_Available data_:
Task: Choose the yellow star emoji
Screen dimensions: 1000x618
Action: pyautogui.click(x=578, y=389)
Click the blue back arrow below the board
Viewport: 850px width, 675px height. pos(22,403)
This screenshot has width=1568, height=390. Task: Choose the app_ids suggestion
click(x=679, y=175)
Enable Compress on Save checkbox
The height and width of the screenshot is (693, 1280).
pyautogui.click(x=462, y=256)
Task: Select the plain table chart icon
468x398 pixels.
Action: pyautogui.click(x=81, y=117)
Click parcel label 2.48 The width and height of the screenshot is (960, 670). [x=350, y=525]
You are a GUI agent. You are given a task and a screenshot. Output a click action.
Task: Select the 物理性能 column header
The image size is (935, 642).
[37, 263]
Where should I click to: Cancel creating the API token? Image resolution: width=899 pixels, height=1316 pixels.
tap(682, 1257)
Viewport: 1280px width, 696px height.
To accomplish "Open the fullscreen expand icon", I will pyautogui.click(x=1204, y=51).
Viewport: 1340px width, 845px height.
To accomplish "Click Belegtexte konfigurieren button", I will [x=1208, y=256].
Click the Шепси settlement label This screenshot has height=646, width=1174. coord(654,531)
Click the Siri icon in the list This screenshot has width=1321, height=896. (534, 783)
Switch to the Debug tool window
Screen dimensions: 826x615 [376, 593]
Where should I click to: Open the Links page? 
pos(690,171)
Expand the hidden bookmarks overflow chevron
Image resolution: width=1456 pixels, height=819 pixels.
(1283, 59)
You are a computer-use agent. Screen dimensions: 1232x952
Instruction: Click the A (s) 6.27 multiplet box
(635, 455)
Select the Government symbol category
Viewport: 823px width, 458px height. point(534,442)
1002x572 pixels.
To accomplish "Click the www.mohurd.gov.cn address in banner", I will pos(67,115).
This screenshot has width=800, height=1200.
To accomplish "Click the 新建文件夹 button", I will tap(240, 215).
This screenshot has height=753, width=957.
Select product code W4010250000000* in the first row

_Exercise instructions_: Every line above that holds "icon" should be tallied; answer with the total alone.

_Exercise solution_: 3